Try to find actual screenshots of this shit or what it really does in the 200 000-word diarrhea (funnily he agrees it's diarrhea [1]).
---
He also references his previous slop called beads. To quote, "Course, I’ve never looked at Beads either, and it’s 225k lines of Go code that tens of thousands of people are using every day".
It's slop to a level that people create extensive scripts to try and purge it from the system since it infects everything you do: https://gist.github.com/banteg/1a539b88b3c8945cd71e4b958f319...
Do not listen to newly converted or accept anything from them. Steve Yegge used to be a good engineer with great understanding of the world. Now it's all gupps and polecats
[1] Quote from the article: "it’s a bunch of bullshit I pulled out of my arse over the past 3 weeks, and I named it after badgers and stuff."
Update: I was hoping it'd at least be smart enough to automatically test the project still builds but it did not. It also didn't commit the changes.
> are you the mayor?
Yes. I violated the Mayor protocol - I should have dispatched this work to the gmailthreading crew worktree instead of implementing it directly myself.
The CLAUDE.md is clear: "Mayor Does NOT Edit Code" and "Coordinate, don't implement."
Maybe Yegge should have build it around Codex instead - Codex is a lot better at adhering to instructions.Pros: The overall system architecture is similar to my own latest attempt at solving this problem. I like the tmux-based console-monitoring approach (rather than going full SDK + custom UI), it makes it easier to inspect what is going on. The overlap between my ideas and Steve's is around 75%.
Cons: Arguing with "The Mayor" about some other detached processes poor workmanship seems like a major disconnect and architectural gap. A game of telephone is unlikely to be better than simply using claude. I was also hoping gastown would amplify my intent to complete the task of "Add feature X" without early-stopping, but so far it's more work than both 1. Vibing with claude directly and 2. Creating a highly-detailed spec with checkboxes and piping in "do the next task" until it's done.
Definitely looking forward to seeing how the tools in this space evolve. Eventually someone is bound to get it right!
P.s. the choice of nomenclature throughout the article is a bit odd, making it hard to follow. Movie characters, dogs and raccoons, huh? How about striving for descriptive SWE clarity?
Most likely, tens of other bugs are being introduced at each step, etc etc, right?

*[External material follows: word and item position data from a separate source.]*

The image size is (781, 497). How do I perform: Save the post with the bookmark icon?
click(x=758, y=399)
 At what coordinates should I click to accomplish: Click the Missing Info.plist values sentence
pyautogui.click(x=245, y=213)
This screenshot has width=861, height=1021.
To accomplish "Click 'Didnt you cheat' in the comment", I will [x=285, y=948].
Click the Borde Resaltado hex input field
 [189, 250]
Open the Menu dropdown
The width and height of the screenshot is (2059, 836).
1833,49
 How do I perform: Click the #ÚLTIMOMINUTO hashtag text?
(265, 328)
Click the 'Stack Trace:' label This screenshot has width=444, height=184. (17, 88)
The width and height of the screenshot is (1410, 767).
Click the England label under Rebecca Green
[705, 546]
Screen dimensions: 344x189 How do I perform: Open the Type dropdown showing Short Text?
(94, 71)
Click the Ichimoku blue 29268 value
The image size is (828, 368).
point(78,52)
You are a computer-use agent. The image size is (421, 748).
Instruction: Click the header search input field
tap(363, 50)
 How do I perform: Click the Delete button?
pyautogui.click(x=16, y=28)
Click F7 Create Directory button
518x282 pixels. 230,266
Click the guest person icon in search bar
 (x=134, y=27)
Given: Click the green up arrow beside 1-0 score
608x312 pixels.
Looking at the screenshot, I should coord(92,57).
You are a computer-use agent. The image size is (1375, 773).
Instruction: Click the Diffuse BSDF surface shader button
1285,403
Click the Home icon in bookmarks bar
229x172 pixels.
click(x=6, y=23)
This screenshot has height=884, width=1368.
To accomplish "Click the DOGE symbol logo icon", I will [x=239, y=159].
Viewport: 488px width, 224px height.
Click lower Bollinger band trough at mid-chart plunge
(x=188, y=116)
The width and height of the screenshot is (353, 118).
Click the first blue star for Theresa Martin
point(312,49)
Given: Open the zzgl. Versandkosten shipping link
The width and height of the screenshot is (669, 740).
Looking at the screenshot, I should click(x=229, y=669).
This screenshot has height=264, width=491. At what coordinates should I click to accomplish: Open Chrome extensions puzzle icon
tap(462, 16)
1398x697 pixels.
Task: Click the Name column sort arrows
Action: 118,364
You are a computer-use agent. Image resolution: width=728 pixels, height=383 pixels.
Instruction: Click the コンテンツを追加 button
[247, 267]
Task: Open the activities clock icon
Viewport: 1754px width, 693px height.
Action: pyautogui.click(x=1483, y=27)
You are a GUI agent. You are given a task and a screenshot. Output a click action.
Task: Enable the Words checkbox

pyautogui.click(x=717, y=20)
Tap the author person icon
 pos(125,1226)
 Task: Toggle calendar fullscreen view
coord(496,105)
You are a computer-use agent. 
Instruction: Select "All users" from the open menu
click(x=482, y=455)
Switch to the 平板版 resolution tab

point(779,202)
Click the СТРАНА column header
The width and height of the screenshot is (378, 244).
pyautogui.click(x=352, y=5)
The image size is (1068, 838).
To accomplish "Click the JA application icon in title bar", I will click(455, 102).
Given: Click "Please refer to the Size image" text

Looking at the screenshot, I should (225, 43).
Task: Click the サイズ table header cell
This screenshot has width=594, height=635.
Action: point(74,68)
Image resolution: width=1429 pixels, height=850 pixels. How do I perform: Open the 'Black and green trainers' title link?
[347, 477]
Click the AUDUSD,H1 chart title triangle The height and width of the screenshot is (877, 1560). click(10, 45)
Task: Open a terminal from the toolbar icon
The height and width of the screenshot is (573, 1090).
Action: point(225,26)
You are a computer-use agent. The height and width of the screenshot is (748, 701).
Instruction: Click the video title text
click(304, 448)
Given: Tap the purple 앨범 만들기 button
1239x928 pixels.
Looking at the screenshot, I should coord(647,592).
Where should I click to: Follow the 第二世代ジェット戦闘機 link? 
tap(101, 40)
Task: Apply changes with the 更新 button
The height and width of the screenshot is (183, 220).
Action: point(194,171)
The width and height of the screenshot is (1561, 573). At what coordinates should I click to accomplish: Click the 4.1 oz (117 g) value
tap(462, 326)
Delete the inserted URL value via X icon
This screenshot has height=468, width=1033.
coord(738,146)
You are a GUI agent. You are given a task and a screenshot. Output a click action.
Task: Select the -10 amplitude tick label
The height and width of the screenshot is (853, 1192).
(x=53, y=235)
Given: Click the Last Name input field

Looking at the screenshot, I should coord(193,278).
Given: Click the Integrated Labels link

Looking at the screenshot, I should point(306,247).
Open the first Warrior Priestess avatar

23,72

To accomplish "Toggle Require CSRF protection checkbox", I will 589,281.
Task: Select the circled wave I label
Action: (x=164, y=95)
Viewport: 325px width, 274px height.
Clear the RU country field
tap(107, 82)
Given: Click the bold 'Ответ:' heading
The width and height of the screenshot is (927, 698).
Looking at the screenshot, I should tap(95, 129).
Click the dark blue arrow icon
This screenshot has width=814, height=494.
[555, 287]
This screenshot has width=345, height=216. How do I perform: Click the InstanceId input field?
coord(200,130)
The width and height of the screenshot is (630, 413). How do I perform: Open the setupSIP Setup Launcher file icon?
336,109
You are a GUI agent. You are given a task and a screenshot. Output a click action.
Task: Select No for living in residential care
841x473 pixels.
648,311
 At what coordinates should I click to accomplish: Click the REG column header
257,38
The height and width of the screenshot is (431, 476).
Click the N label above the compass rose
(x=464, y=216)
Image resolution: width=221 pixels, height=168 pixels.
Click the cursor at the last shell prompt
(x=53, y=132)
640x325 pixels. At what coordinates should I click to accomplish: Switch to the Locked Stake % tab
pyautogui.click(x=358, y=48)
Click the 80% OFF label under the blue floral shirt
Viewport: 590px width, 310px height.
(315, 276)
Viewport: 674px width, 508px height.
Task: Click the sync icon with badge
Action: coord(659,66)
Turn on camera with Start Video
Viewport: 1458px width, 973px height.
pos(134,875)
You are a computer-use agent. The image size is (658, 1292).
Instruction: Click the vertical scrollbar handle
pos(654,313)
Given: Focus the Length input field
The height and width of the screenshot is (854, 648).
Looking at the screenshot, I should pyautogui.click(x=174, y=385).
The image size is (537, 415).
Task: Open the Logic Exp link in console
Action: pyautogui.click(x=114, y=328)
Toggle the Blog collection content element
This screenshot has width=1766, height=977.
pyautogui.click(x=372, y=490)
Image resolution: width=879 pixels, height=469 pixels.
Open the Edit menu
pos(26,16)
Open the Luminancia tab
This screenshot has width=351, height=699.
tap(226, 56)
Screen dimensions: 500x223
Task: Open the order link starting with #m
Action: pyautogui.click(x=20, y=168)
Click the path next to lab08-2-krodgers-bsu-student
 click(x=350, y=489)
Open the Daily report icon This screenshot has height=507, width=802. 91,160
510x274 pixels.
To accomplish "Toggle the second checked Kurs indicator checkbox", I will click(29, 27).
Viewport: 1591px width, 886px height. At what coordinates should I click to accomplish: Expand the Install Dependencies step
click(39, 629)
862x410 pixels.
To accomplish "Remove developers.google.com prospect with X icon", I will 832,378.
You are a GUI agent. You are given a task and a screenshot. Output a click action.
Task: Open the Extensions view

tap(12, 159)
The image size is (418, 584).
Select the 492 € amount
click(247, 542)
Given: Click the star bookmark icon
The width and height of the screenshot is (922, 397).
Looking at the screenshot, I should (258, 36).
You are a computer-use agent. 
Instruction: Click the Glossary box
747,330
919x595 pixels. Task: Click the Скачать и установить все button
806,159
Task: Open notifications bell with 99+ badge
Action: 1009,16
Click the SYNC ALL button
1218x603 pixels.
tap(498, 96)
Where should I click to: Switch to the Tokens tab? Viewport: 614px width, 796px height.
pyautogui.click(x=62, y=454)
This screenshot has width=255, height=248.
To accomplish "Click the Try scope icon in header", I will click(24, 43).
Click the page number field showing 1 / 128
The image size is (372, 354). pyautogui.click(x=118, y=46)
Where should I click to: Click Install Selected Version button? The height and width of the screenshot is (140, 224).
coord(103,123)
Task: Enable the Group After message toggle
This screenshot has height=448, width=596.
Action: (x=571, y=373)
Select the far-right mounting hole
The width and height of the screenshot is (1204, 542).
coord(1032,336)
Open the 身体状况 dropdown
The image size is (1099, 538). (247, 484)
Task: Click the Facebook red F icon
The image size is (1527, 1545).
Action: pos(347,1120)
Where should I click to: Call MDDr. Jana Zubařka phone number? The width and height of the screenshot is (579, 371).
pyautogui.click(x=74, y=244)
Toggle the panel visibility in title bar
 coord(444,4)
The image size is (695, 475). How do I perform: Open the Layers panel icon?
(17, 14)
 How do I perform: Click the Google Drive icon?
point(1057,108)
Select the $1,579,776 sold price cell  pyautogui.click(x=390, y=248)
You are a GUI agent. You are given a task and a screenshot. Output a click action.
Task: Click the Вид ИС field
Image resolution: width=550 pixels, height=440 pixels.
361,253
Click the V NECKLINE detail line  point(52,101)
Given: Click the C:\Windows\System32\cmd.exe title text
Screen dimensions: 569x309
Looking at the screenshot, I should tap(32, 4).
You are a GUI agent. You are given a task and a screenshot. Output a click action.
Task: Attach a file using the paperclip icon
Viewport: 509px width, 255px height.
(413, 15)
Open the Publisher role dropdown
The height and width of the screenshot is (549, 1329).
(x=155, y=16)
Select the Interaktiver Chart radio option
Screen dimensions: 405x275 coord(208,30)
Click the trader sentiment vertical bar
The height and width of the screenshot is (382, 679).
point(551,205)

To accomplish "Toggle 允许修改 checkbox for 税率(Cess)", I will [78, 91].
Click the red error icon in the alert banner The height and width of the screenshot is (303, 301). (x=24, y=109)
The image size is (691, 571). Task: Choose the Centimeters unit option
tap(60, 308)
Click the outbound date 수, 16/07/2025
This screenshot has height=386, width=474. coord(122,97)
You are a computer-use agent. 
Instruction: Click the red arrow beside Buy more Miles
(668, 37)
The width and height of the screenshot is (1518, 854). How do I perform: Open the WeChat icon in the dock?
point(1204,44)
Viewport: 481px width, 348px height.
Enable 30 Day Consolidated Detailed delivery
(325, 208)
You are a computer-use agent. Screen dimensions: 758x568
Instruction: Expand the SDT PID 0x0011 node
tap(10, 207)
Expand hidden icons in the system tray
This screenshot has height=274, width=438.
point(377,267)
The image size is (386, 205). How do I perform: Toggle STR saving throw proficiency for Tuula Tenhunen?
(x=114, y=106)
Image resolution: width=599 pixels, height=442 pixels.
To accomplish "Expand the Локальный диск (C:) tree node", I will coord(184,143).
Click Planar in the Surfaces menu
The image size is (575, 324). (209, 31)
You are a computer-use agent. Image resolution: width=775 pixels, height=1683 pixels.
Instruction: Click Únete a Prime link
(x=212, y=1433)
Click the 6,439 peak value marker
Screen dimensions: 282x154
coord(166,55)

With vibe coding you just give the code some constraints and then system will try to work within those constraints, but what if those constraints are wrong? What if you’re asking the wrong question? Then you’ll end up with over complicated slop.
It’s a shame that vibe coded slop seems to be a new standard, when in fact you can use AI tools to produce much higher quality code if you actually care to engage in thoughtful conversations with the AIs and take a growth mindset.
Our civilization is doomed if this is the future. Zero quality, zero resiliency, zero coherent vision, zero cohesive intent. Just chaotic slop everywhere, the ultimate Ouroboros.